The opinion of the court was delivered by: Steadman
STEADMAN, Associate Judge: This is an appeal from an order denying appellant's Super. Ct. Civ. R. 60(b) motion to vacate an order dismissing his case after neither he nor his counsel appeared at a scheduling conference. *fn1 The dismissal was predicated upon the fact that plaintiff, "having received notice of the hearing, failed to appear or to request a continuance." *fn2
It is undisputed on appeal, however, and we therefore assume as established, that the sole reason that appellant's counsel failed to appear was because no notice of the conference was ever sent to him, *fn3 that he was entitled to such notice, and that he promptly filed the Rule 60(b) motion upon learning of the dismissal. With respect to appellant himself, the notice sent to him specifically stated that "all counsel and unrepresented parties shall appear" before the trial court at the appointed time and day. (emphasis added). Appellant therefore could rightly assume that his presence was not required, and we think it asking too much of clients to compel them to inform their own counsel of every notice received during the litigation, at peril of dismissal of the case.
The trial court's order denying the Rule 60(b) motion does not address the failure of appellant's counsel to receive notice, as asserted in the motion and not disputed by appellees, but simply reiterates without elaboration that "notice of the conference was sent to all parties, including plaintiff," and that "plaintiff had notice of the hearing and once again failed to appear or to request a continuance." *fn4
Rather, the trial court appears to have declined to grant the motion principally because of "the inordinate length of time plaintiff has taken to prosecute the litigation" and "the obvious prejudice to the defendants caused by the fading of witnesses' memories over the nearly five years the litigation has been pending." However, these assertions had been the subject of a motion by appellees to dismiss which had been denied by the trial court about three months previously, just prior to setting the scheduling conference. The only thing that appears to have changed in the meantime was appellant's counsel's failure to appear at the scheduling conference. The trial court's grant of the renewed motion of dismissal at a hearing of which appellant's counsel received no notice cannot retain validity in the face of a well-founded Rule 60(b) motion. *fn5
We have several times in recent years vacated trial court dismissals for failure to attend a pretrial conference, noting that in such circumstances, the sanction of dismissal "should be imposed sparingly." Samm v. Grina, 542 A.2d 836, 836 (D.C. 1988) (per curiam) (internal quotations omitted); Durham v. District of Columbia, 494 A.2d 1346, 1350 (D.C. 1985). While indisputably counsel can be held to faithful compliance with scheduling orders, the failure to appear at a conference of which one has received no notice cannot support such a dismissal.
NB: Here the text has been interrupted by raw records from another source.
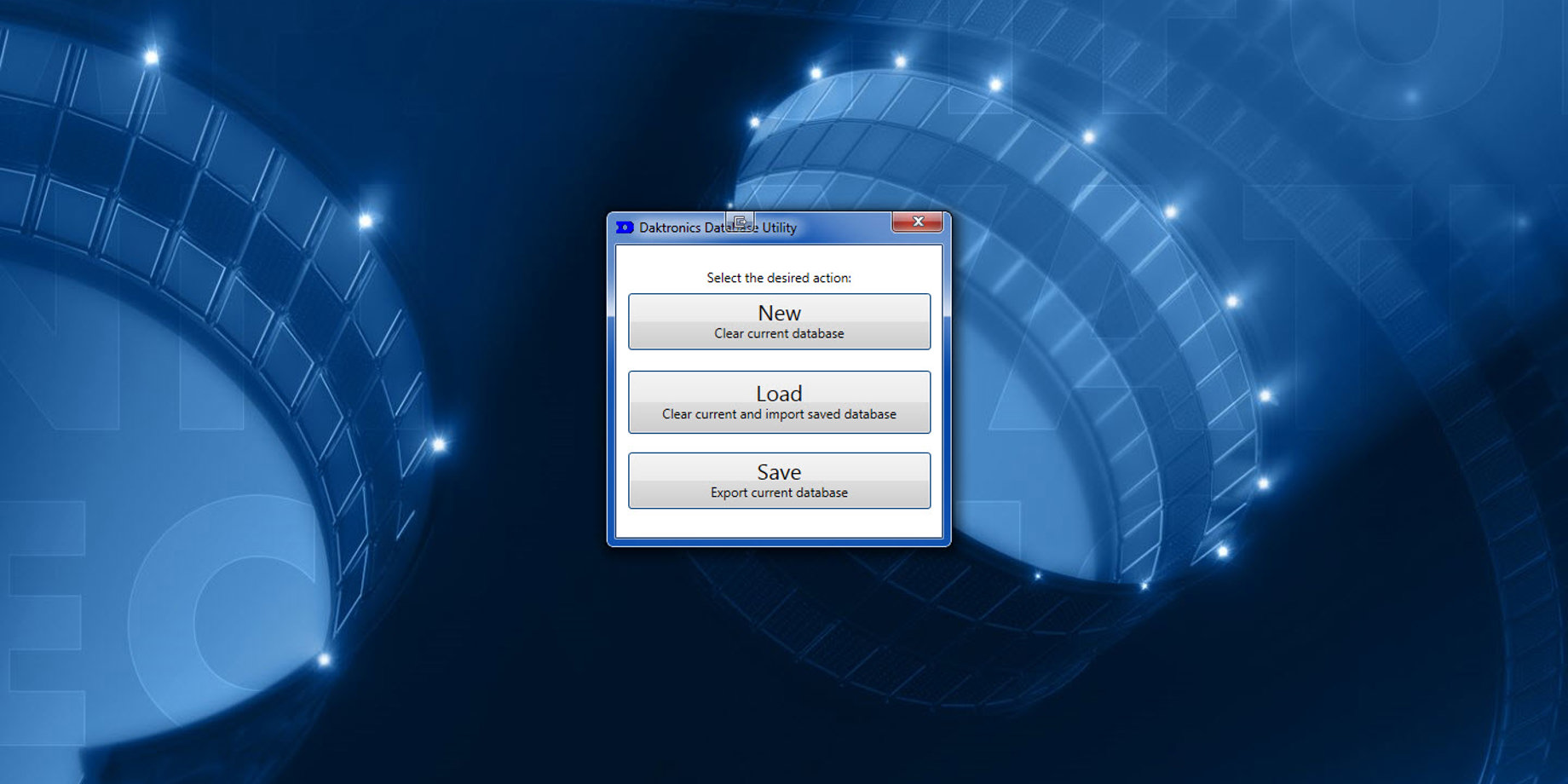Select the "Clear current database" caption

[x=779, y=334]
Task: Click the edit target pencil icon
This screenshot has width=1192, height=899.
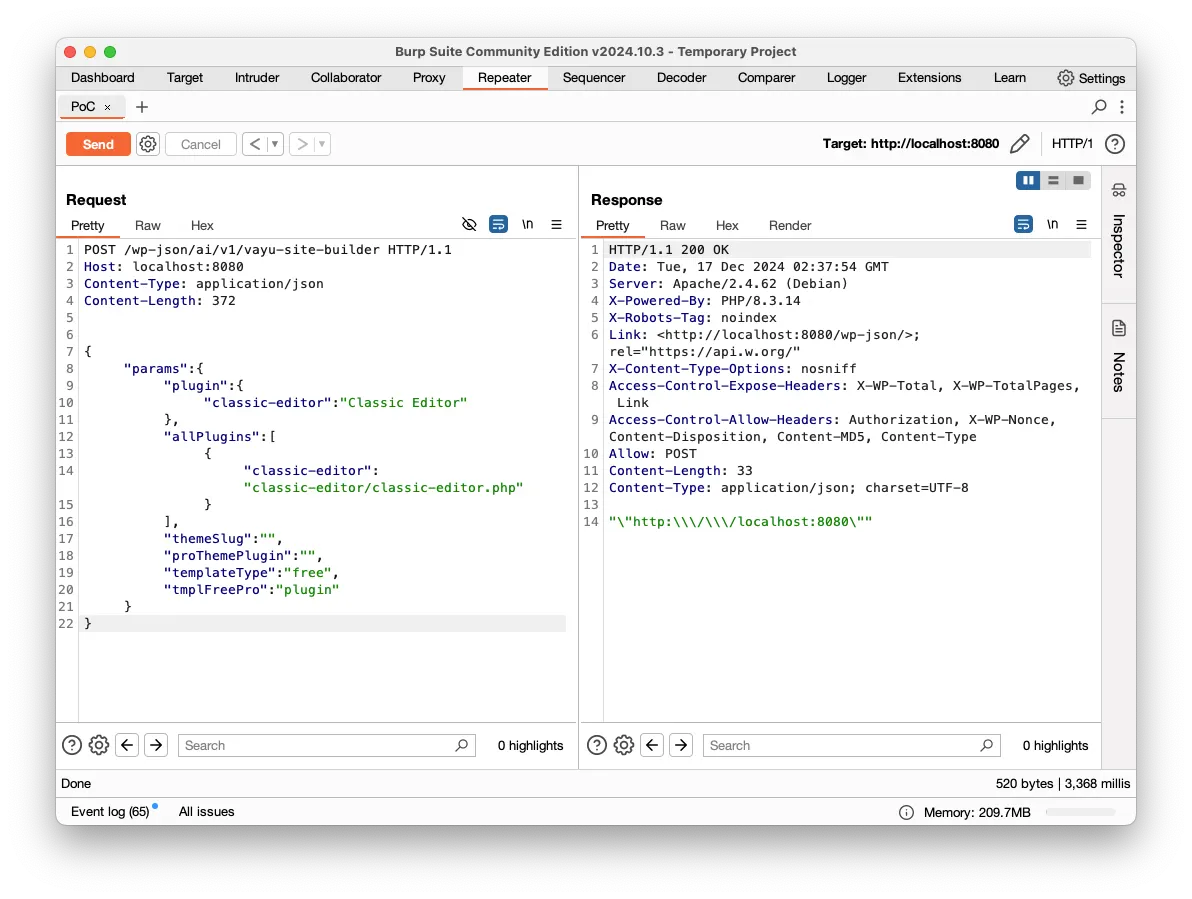Action: click(1019, 144)
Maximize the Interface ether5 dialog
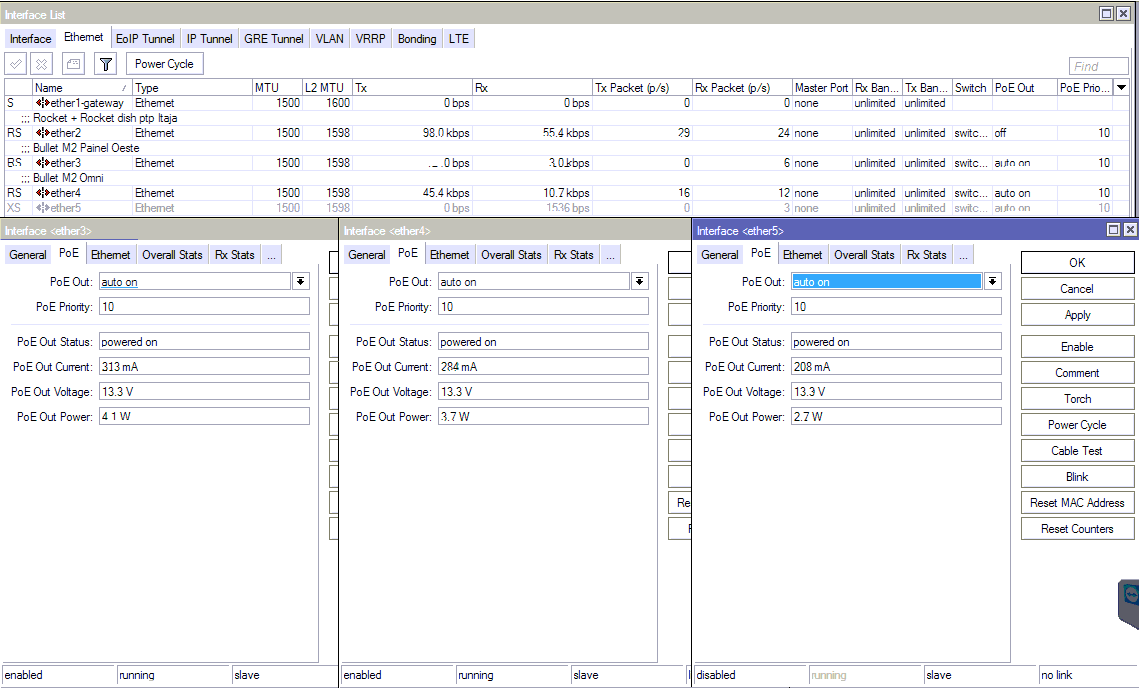Screen dimensions: 1139x688 pyautogui.click(x=1114, y=230)
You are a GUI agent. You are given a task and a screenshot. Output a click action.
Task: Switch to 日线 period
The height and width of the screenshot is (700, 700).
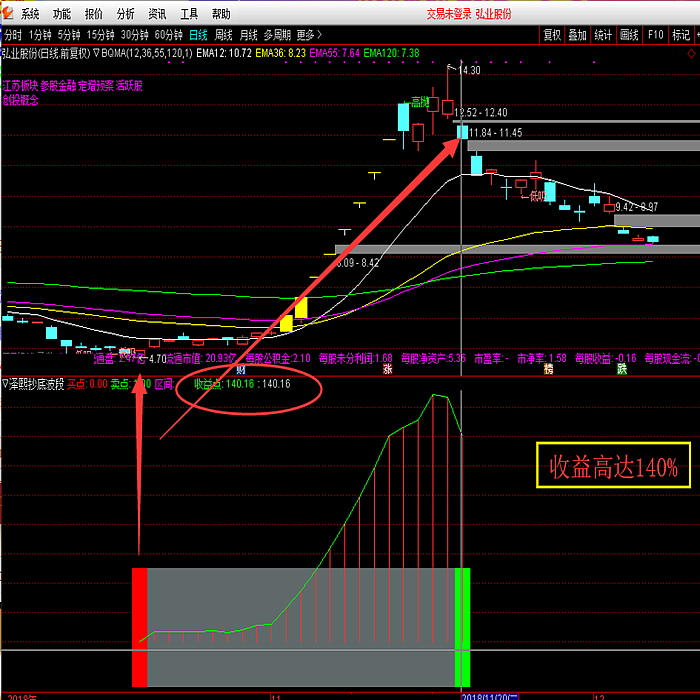pos(198,35)
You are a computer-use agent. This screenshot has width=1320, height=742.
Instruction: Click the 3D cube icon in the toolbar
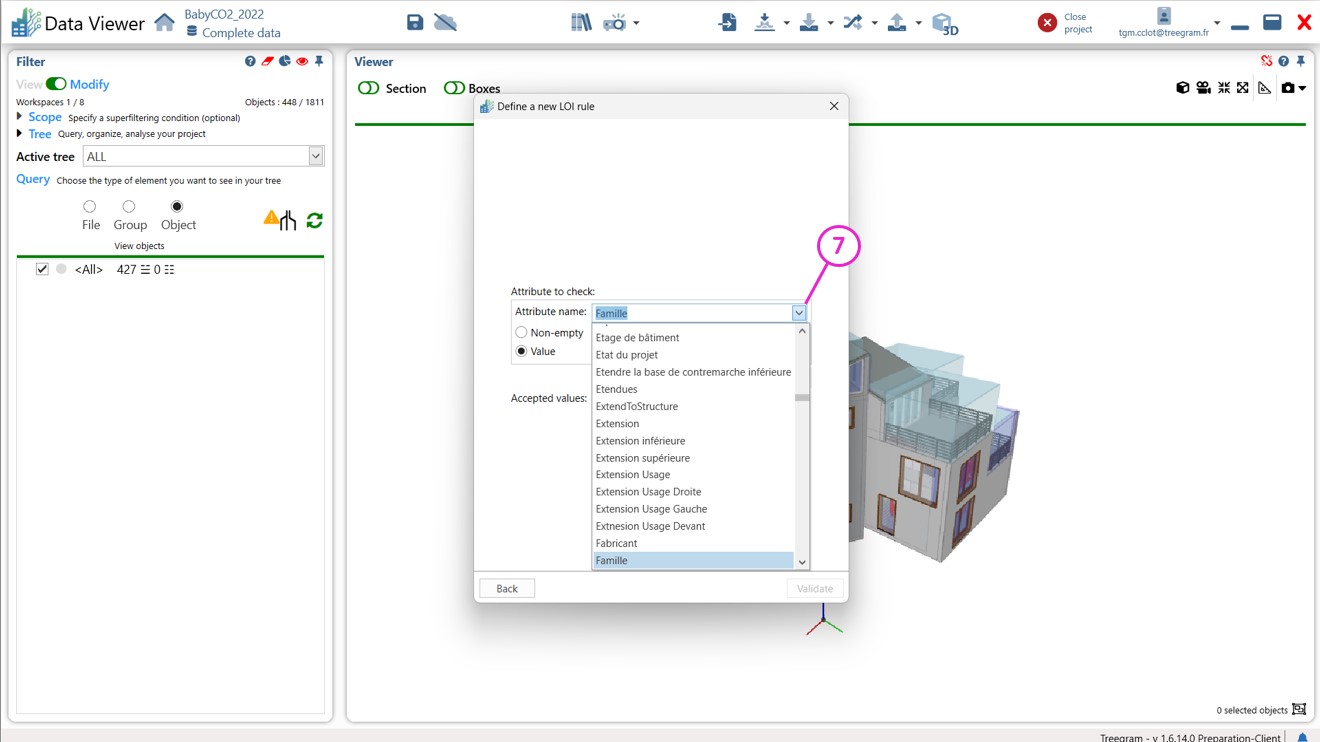943,23
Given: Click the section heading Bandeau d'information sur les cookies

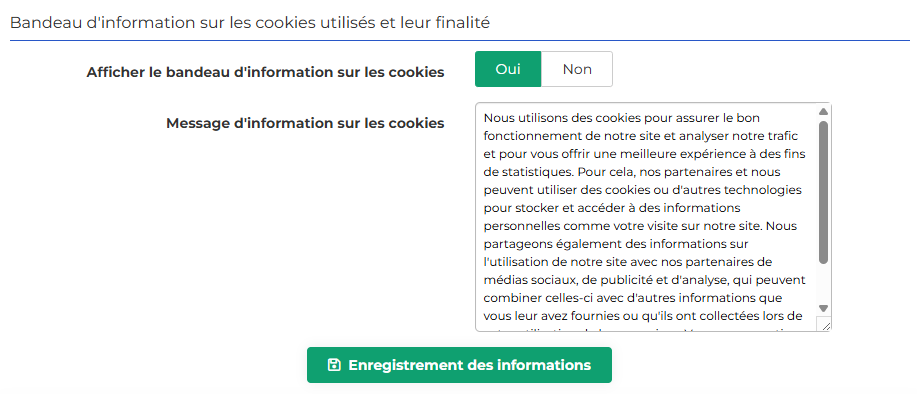Looking at the screenshot, I should click(x=250, y=23).
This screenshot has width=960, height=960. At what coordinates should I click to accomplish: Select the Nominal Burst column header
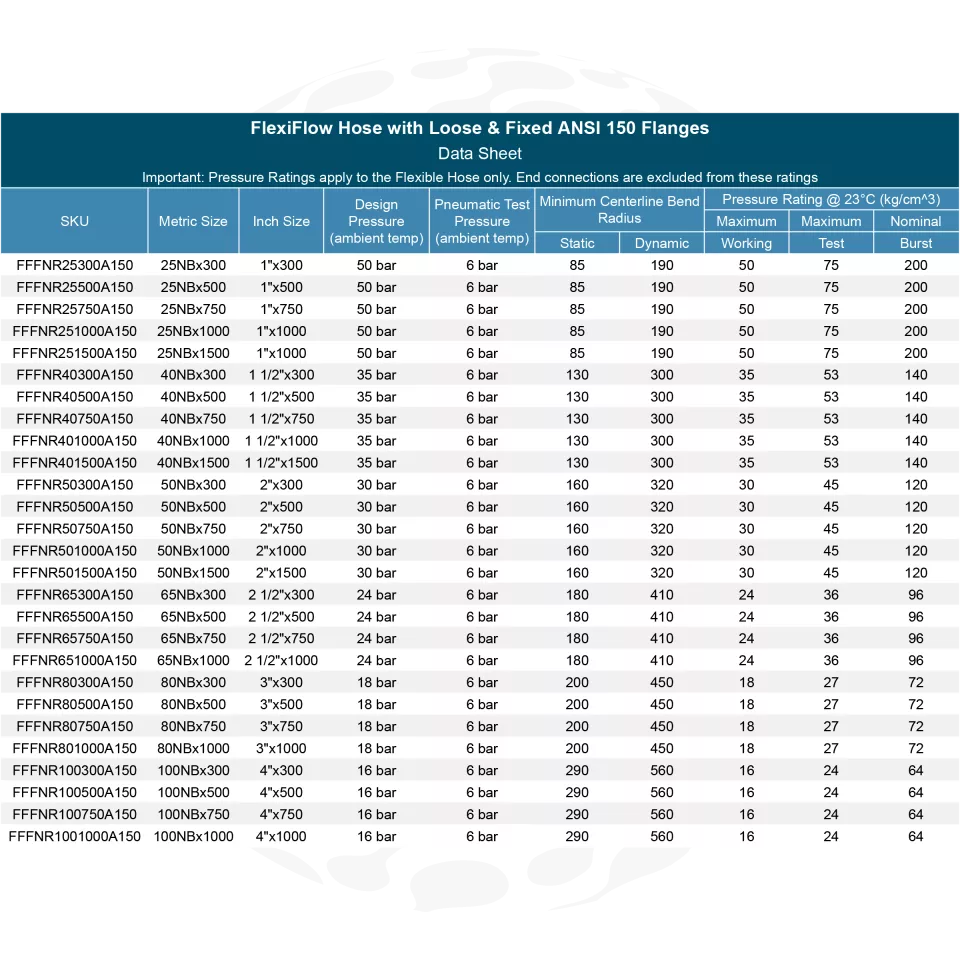point(915,232)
Recently, in Reid v. District of Columbia, 634 A.2d 423 (D.C. 1993), we had occasion to review a trial court's denial of a Rule 60(b) motion to reinstate a complaint, dismissed for plaintiffs' and their attorney's failure to appear at a scheduling conference. We noted there the long-standing emphasis of this court that "'the trial court has a responsibility to inquire where matters are raised which might entitle the movant to relief under Rule 60(b).'" Id. at 425 (quoting Starling v. Jephunneh Lawrence & Assoc., 495 A.2d 1157, 1162 (D.C. 1985)). *fn6 In setting aside the denial of the Rule 60(b) motion, we also noted four particular circumstances which Starling required a trial court to consider, including "whether the movant (1) had actual notice of the proceedings." 495 A.2d at 1159. On the record before us, we likewise, as precedent dictates, must vacate the order denying the Rule 60(b) motion and remand the case for further proceedings consistent with this opinion.